APPENDIX 4
Description of Weight of Evidence Process

This appendix provides more detail on the Weight of Evidence Process developed for spring/summer chinook (Fig. 8). We did not have time to initiate an analogous approach for fall chinook, steelhead, or sockeye. We first narrowed the problem down by sensitivity analysis to find the key uncertainties that affected the choice of management action (see Appendix 3). These analysis indicated that only seven of 14 uncertainties had a significant effect on outcomes, and three of these seven were particularly critical. The next steps involved an iterative series of written submissions, workshops, and syntheses to examine the evidence for and against alternative hypotheses for the seven key uncertainties. There were 25 submissions from PATH scientists (about 350 pages), which we synthesized into a 150-page document (Marmorek et al. 1998c). We used four criteria to evaluate alternative hypotheses:

    1) the clarity of the hypothesis (i.e., clear specification of stressors affecting survival, without confounding);
    2) existence of a reasonable mechanism or set of mechanisms by which the hypothesis operates;
    3) consistency with empirical evidence (i.e., Do stock survival indices and hypothesized stressors vary across space and time in a manner consistent with the hypothesis? How well do different hypotheses fit empirical data such as reach survivals and recruits per spawner?); and
    4) validity of the method of projecting the hypothesis into the future (i.e., are mathematical methods consistent with hypotheses and mechanisms that they were meant to represent? Are projections under current operations reasonable given recent measurements not used in model calibration?).

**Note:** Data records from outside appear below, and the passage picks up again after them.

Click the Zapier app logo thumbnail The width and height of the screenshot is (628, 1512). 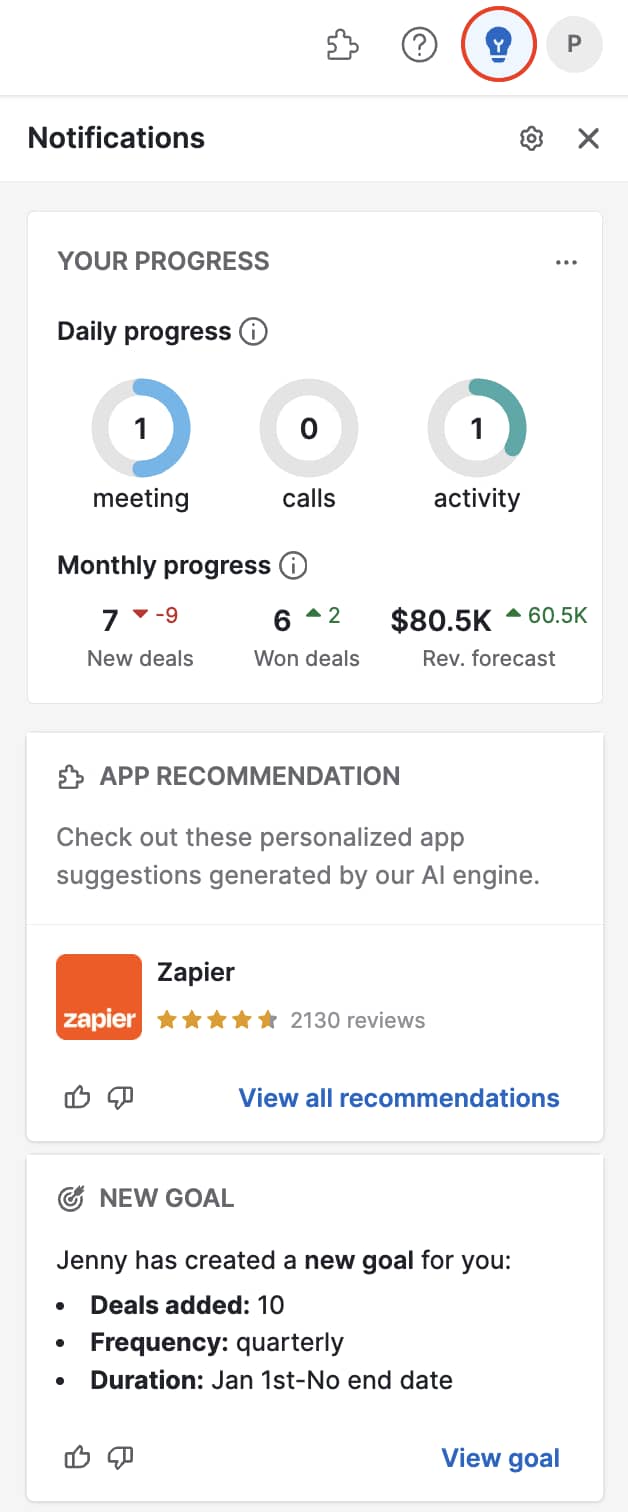tap(99, 996)
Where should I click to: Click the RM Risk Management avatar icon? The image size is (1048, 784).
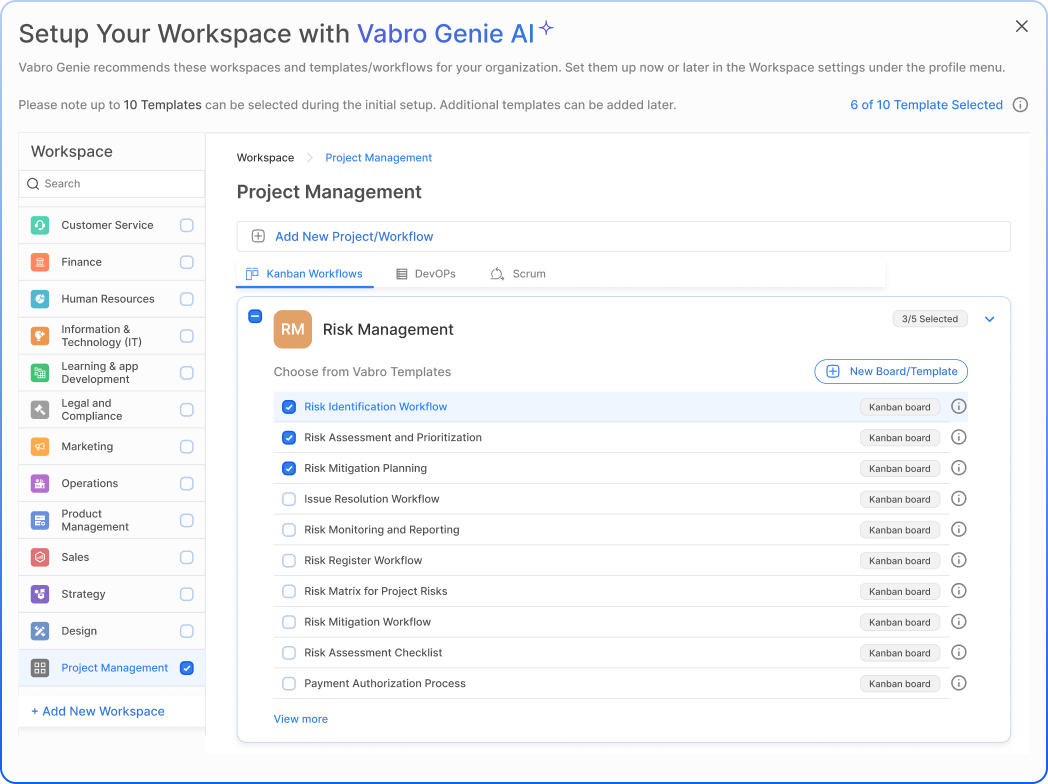292,329

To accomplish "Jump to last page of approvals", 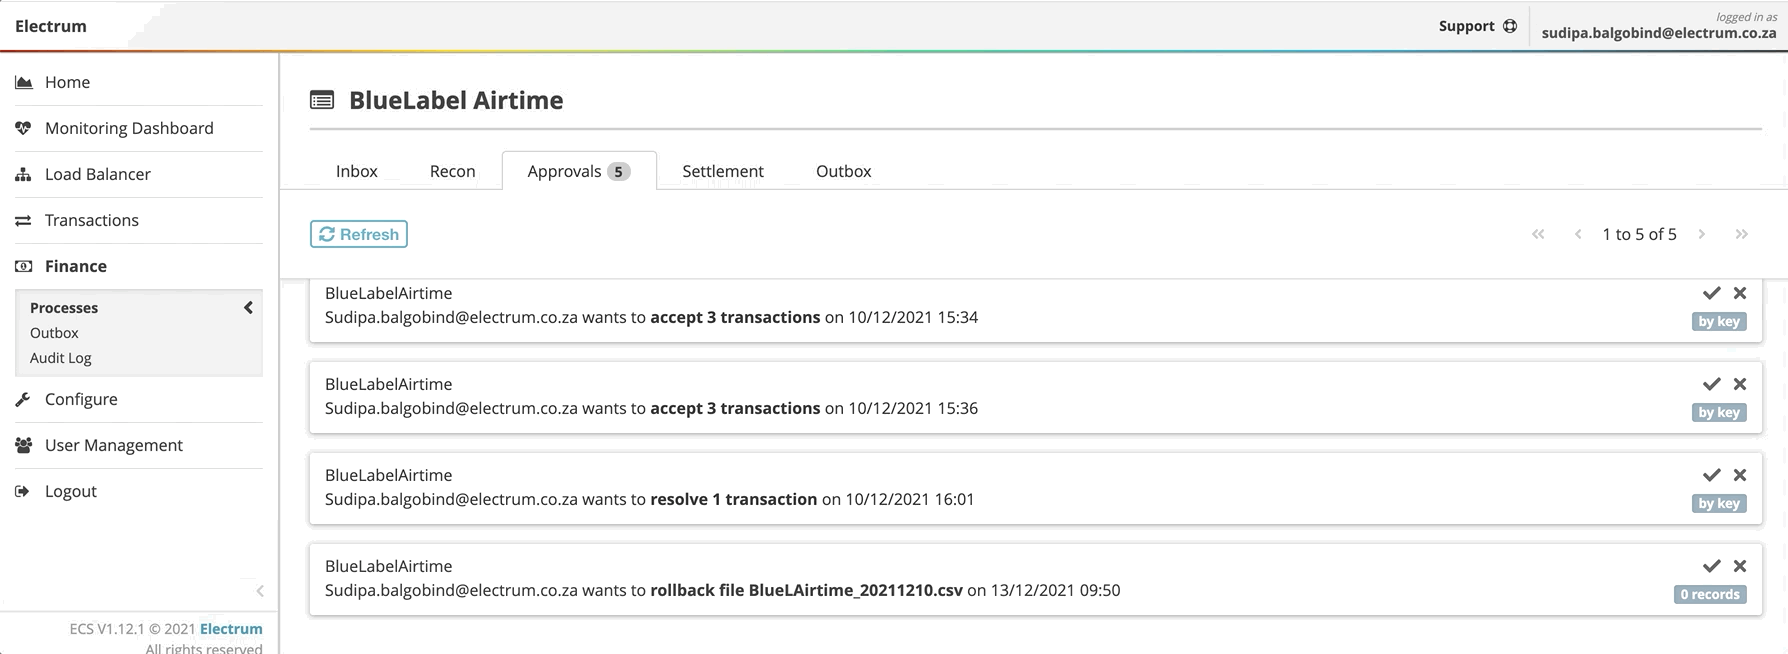I will pos(1741,234).
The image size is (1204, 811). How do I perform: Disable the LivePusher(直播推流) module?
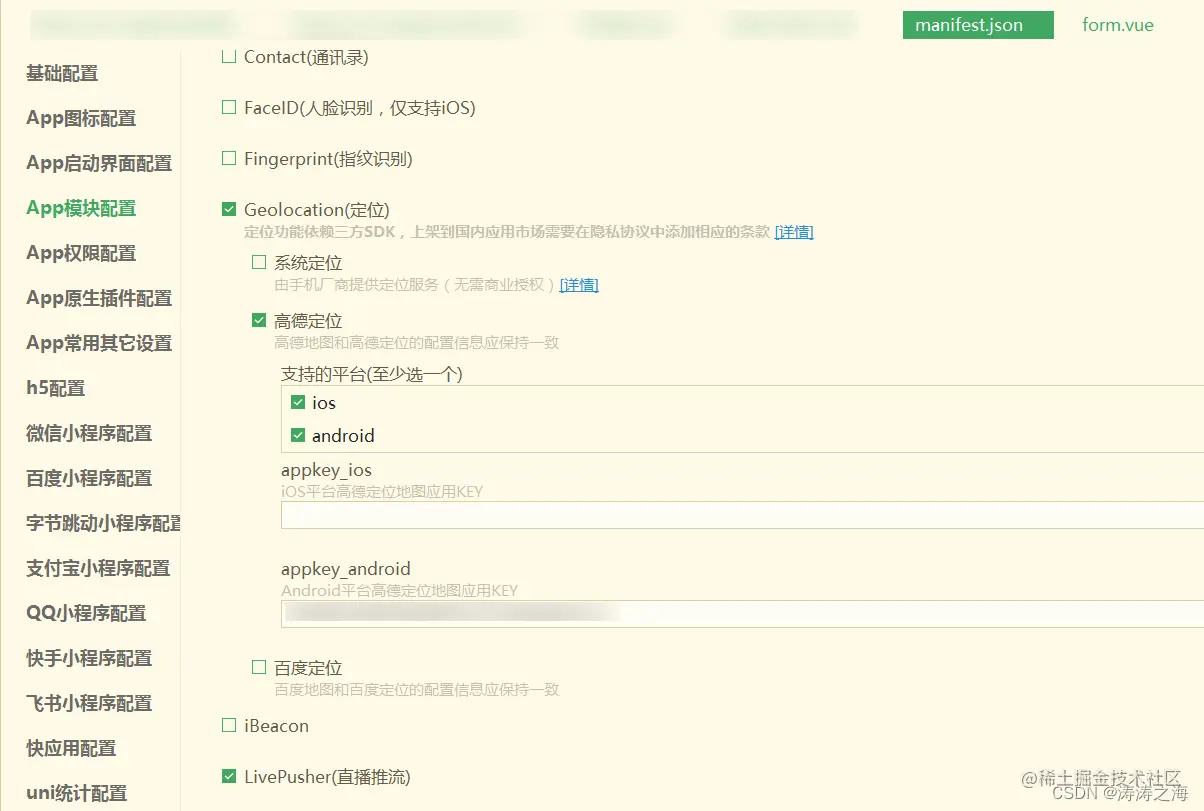tap(228, 776)
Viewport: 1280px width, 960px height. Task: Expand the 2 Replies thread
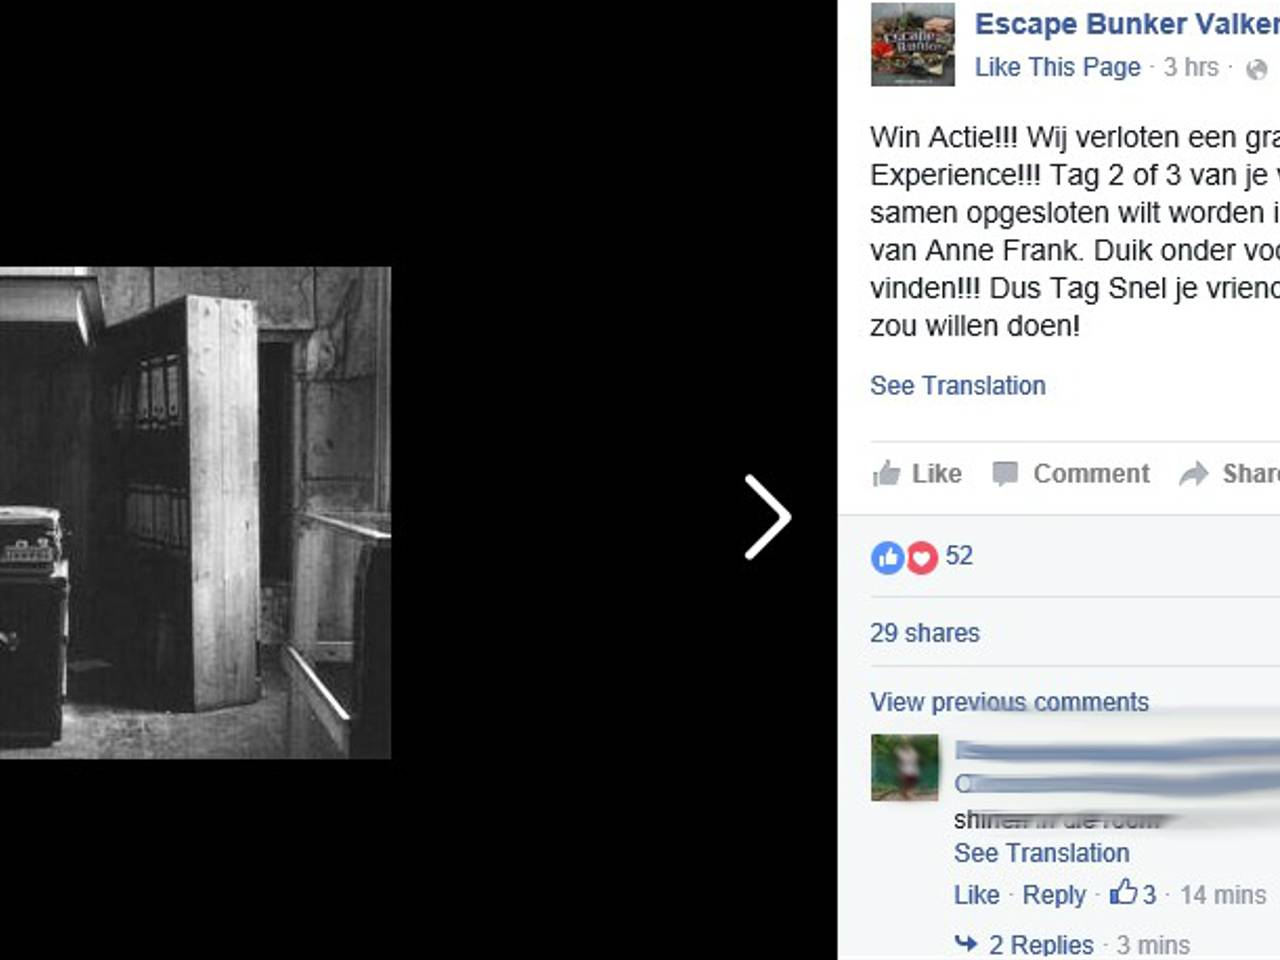pyautogui.click(x=1041, y=944)

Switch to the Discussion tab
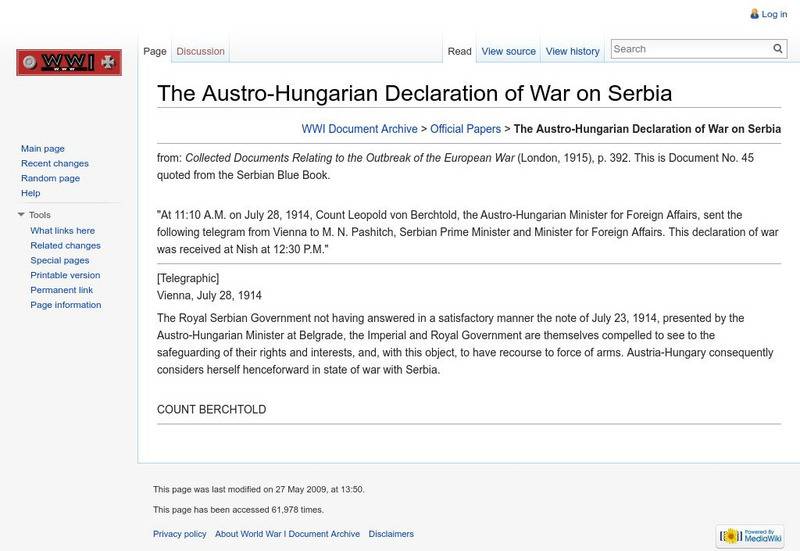[200, 51]
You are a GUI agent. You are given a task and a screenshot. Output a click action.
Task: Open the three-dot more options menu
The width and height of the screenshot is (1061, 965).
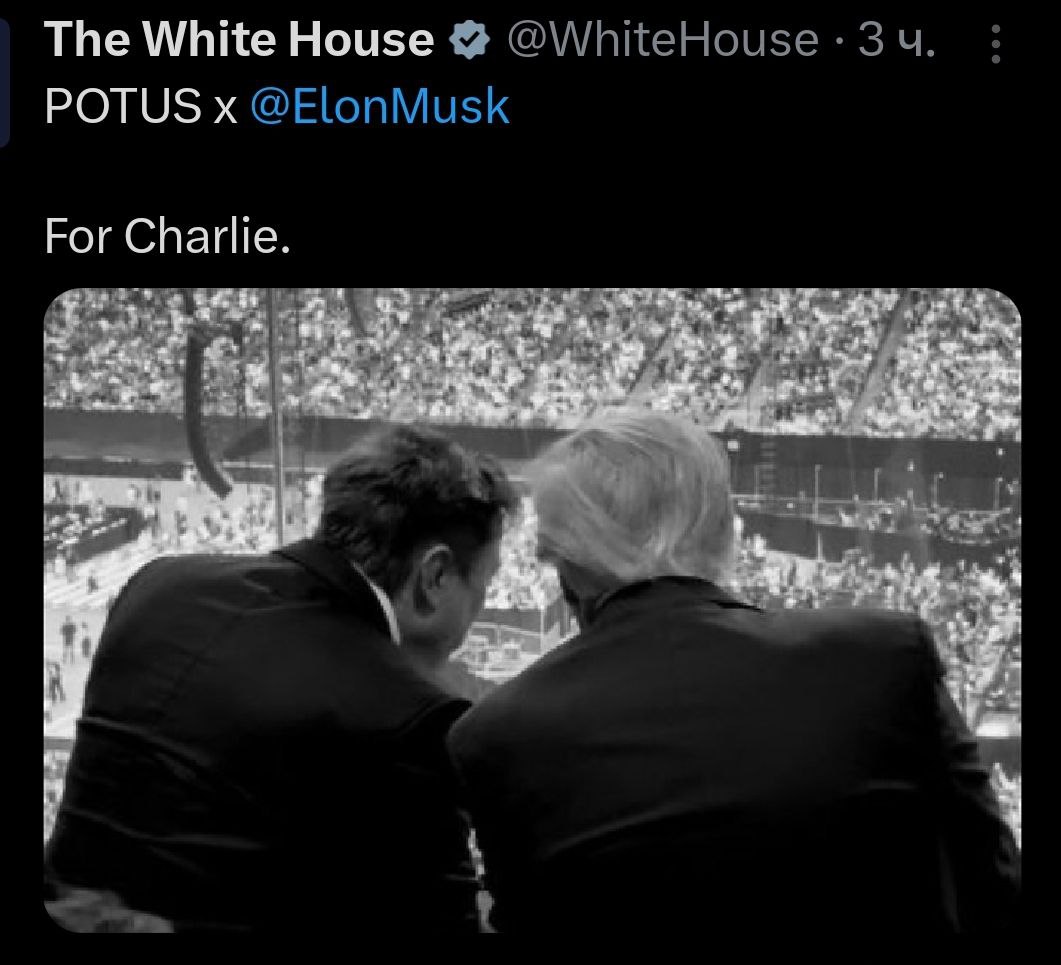pos(995,44)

Arguments and counter-arguments under each of these criteria were laid out systematically, with reference to supporting evidence in the submissions and other literature. All of the documentation (i.e., submissions and synthesis document) was provided to the Scientific Review Panel (SRP) for review. Three weeks later, the four SRP members attended a workshop in Vancouver at which experts in elicitation (people not involved in the PATH process) led them through the following steps (Peters et al. 1998):

    1) training regarding process and judgmental biases;
    2) clear definition of the judgments to be obtained, and explicit exclusion of any recommendations of specific management actions;
    3) independent elicitation of the relative probability of alternative hypotheses, and the rationale for each SRP member’s conclusions;
    4) aggregation and discussion of differences among experts; and
    5) documentation.

Step 4 led the SRP members to recommend that PATH explore strong management experiments as an alternative approach to determining the probability of alternative hypotheses.

Subsequent to the workshop, the facilitation team applied the individual judgements of SRP members to the hypotheses in the decision analysis, calculated weighted-average outcomes, and compared those weighted averages to the situation in which all hypotheses were weighted equally (Peters et al. 1998). We found that applying the weights did not change the relative ranking of actions (A3 generally performed best), and had only a small effect on weighted average results, primarily because all four of the SRP members assigned similar weights to the passage/transportation models (which had large effects on the outcomes). These results were presented to the Implementation Team and a large contingent of interested public and media at a meeting in October 1998.